So what do I mean by setting up for success.

Well it means having something in the future to cut back to. If one is lucky a plant will bud and pop a shoot on a trunk just where you want it. It happens. Again if your lucky, there will be a node ring about a 1/4 inch from the trunk. The shoot will elongate and the next node will unful leaves and then the next and then the next. That first node ring is the most important part on the shoot. It has to be watched like a hawk. I mean daily for the first week. If one is lucky it will not have leaves. the buds will just sit there. It is the trees mechanism for accidents and your best friend. The latent buds will sit there untill something triggers them to come alive. Wind breaks the branch, a limb fall out of the neighbors tree and breaks the limb. Nature figures that if a limb is knocked off, it may not get broken all the way off. These buds are the saviors. The adventitious buds that will preserve the tree and its ability to make food. We can use those buds to our advantage.

Why is this so.
This is something I have never been able to figure out. It does not happen on all branches and happens more or less it seems at random. If you look at those node rings, the one that will lay in that first 1/4 inch of branch, the leaves never open and the branch will send out the first set of leaves at the next node and then continue out and make a next set of leaves all the while extending the length of the internode while doing it. that first set of leaves may start at about 1/2 inch from that first pair of buds that nevr open and while the shoot lengthens the internodes do as well. They keep lengthening as much a 4 or 5 inches. It is those long internodes that we DO NOT want to cut back to. What we need to do is watch that first not opening set of buds and cut back to them. We have just put the tree into jeopardy mode. A branch is gone, a branch is gone. The tree then sends out two shoots from that pair of buds. Now this is the important part. Make sure to cut back to the first pair of leaves after bud break. Let the emergency shoot put on two or three (if internodes are small) and then cut back to the first pair. This may happen in all of two weeks. after that let the two pairs of buds that will break on each tip do the same thing. So now in about two inches of extension we have a primary wye and four secondary wyes. No from here you can allow this whole apparatice grow and thicken always manageing the whole thing and making sure it does nt get out of shape with long internodes. you can allow extension up to 1/3 of an inch from the six wyes as long as you keep a node close to each wye. Manage what you need to cut back to always and let stuff beyond that grow. If all this work is done in the first weeks after spring bud break the tree will not even hiccup and grow like a son of a bitch. Thats providing you prepared the tree for the work and its strong....hey we shouldn't be working on weak trees right???
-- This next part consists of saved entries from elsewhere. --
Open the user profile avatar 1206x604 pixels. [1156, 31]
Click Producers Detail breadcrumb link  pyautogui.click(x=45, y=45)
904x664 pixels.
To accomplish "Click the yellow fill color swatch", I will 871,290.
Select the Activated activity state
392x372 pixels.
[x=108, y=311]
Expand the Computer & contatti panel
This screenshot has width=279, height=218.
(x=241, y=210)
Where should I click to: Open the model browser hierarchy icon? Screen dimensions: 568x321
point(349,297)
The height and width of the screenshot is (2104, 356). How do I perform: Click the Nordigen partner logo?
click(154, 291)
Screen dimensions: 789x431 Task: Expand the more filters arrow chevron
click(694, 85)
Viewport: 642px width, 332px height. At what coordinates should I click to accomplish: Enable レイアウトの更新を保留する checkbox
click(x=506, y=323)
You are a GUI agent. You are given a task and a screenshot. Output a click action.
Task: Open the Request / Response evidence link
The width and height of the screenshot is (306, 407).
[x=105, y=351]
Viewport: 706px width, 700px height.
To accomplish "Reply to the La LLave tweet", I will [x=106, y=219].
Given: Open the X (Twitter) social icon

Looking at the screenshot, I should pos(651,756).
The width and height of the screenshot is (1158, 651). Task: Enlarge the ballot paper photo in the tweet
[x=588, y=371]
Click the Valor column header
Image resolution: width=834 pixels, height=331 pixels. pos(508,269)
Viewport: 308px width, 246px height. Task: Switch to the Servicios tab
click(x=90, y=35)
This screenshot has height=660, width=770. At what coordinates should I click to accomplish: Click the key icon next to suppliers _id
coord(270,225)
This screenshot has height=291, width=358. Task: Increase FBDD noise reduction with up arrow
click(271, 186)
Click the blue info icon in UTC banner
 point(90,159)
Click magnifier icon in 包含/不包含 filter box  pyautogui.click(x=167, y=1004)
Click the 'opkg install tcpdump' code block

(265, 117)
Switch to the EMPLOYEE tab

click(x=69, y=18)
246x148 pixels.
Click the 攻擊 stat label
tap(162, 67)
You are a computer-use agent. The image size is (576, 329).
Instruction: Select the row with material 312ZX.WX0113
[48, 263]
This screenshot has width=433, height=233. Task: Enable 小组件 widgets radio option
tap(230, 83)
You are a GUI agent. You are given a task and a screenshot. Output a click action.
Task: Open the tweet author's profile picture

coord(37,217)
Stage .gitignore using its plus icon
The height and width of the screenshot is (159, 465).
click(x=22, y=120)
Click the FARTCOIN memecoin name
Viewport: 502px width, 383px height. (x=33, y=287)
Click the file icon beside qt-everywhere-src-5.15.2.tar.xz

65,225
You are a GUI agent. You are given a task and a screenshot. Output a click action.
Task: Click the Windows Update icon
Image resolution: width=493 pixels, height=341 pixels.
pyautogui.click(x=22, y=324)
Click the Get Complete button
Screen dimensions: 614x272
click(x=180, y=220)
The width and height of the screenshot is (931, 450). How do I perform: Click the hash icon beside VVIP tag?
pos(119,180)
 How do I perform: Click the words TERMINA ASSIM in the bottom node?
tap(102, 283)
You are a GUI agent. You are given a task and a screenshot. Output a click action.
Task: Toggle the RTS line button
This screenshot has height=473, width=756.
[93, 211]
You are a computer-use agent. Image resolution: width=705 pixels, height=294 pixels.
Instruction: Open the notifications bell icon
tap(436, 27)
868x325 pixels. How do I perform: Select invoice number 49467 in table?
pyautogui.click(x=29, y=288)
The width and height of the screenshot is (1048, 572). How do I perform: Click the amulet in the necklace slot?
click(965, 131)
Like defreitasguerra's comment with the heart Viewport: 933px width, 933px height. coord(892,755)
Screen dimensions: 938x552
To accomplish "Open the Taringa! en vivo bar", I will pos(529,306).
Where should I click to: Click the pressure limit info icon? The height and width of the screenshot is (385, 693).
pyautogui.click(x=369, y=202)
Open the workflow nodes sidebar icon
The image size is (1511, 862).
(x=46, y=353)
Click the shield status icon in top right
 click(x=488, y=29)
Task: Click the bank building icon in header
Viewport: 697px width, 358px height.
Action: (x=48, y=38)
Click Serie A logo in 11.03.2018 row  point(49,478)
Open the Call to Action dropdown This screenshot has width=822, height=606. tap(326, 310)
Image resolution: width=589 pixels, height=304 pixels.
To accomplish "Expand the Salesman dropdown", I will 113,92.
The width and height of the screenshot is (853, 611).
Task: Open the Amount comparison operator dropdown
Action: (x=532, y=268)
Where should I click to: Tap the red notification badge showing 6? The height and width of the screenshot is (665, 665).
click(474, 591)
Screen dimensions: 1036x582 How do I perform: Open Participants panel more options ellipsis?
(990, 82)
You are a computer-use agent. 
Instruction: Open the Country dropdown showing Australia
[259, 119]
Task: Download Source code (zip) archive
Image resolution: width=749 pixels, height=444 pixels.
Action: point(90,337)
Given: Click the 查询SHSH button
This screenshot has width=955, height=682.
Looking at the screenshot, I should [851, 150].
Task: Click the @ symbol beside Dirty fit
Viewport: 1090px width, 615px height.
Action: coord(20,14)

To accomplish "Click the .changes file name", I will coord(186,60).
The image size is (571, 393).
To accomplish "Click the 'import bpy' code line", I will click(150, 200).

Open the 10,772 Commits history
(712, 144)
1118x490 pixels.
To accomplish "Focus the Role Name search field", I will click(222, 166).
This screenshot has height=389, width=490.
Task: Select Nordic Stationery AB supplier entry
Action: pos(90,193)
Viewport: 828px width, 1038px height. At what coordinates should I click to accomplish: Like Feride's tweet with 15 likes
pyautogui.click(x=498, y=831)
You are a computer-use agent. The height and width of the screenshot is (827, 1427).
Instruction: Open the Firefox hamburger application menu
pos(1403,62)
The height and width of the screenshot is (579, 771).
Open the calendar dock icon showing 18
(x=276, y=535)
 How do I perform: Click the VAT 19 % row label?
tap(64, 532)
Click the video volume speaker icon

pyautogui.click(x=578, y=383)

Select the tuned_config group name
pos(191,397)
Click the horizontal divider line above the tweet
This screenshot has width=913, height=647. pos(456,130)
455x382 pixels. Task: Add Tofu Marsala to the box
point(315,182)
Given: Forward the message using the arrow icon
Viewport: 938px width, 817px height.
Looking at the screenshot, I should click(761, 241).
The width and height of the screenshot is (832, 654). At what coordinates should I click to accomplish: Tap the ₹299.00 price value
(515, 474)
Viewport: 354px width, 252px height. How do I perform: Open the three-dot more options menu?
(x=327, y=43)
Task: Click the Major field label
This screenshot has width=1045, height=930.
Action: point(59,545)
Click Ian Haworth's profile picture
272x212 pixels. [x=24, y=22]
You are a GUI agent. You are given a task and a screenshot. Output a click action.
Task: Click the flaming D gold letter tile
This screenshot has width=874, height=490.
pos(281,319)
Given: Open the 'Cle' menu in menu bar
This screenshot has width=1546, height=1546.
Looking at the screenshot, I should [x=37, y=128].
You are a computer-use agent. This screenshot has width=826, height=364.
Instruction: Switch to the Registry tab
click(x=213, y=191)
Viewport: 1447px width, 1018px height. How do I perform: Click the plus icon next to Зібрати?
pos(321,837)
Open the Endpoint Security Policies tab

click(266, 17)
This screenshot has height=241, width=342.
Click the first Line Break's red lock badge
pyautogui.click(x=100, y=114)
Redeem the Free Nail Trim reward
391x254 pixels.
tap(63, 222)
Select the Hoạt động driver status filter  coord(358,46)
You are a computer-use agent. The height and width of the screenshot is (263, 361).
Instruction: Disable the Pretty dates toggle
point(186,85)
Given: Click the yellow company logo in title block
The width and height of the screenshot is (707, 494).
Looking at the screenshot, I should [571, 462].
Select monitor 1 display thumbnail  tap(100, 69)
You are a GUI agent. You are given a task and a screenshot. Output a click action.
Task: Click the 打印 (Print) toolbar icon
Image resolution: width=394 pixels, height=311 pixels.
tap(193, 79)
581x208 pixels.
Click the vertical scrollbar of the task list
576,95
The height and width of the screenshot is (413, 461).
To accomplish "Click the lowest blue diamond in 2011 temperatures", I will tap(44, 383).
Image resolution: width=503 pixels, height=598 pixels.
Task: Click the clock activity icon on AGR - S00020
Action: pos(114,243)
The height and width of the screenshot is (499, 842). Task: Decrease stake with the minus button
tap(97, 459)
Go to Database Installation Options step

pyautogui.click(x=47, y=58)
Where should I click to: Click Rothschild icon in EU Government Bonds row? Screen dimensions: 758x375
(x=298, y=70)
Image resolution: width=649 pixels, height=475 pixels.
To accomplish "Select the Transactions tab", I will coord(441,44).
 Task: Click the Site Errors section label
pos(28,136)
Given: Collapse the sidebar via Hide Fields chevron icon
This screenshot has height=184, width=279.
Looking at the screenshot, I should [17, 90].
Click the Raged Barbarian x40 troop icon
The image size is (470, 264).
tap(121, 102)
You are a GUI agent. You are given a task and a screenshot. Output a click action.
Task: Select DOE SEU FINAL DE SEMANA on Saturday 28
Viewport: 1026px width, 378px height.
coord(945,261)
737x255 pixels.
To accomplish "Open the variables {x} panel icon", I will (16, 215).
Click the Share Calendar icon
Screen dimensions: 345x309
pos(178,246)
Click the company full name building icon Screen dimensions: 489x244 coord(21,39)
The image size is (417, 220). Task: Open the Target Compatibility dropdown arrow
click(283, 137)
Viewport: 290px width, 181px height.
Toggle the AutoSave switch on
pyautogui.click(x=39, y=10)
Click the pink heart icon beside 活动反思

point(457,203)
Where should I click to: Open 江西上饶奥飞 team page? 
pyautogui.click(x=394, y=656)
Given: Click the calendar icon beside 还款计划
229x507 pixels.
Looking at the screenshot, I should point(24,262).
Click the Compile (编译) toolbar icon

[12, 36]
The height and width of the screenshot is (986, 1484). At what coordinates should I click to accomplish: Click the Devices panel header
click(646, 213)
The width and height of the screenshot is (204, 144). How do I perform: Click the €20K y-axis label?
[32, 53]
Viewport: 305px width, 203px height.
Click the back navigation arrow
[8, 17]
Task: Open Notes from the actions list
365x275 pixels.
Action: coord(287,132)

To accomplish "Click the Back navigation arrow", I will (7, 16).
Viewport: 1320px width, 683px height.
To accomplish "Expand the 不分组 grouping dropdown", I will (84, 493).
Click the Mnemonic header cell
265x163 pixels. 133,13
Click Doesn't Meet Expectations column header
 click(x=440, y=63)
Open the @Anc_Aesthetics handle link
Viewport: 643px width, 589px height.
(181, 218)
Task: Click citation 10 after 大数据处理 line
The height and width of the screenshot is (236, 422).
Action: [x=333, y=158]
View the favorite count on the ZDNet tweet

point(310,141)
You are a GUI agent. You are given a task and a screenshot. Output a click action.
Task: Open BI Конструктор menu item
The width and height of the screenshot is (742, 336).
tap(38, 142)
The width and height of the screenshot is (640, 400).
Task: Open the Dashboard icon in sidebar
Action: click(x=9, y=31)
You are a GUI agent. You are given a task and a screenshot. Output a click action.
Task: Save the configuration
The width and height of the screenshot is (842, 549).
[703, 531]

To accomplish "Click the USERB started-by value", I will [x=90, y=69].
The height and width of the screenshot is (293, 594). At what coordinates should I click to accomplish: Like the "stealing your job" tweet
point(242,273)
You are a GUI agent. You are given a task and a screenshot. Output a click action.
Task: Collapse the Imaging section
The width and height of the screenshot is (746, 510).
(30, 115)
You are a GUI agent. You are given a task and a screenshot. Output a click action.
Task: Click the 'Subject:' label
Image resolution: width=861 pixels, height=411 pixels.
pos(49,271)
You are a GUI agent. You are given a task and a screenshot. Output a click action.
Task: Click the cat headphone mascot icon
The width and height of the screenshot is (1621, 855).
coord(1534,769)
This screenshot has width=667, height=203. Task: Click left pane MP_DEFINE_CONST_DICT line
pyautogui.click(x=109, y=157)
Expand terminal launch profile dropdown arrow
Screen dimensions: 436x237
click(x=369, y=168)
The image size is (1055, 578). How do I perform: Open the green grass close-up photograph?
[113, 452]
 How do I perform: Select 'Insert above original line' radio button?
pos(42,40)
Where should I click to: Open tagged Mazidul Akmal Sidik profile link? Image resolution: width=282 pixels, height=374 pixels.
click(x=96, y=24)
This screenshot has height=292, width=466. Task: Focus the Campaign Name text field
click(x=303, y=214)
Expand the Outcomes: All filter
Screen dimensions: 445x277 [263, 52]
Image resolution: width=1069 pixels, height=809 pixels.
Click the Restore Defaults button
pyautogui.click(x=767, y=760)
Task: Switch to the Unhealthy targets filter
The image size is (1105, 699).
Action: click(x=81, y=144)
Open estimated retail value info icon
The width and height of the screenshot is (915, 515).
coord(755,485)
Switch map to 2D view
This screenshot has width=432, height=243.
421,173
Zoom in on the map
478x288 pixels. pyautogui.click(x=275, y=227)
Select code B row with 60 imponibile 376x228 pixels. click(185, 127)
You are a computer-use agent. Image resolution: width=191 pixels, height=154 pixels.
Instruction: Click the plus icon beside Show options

Now if you do this to all the branches on the tree, you can grow very ramified branches when your ready cause you will have something to cut back to and be prepared to do it. Also, very important, don't let people tell you your maple branches are small and not in scale with the tree. Don't try and grow your branches to half an inch in diameter with out the proper ramification. Smaller branches can stay on the tree longer. there is nothing wrong with having a 1/4 inch first branch on a tree 18 inches tall if its properly ramified and looks great. It just means all the work you did to get it there can be enjoyed for a long time.

Hope that helps.

DSC_0026.JPGDSC_0030.JPGDSC_0035.JPG
 
First hot day here....so not working out side tonight much. 100 today.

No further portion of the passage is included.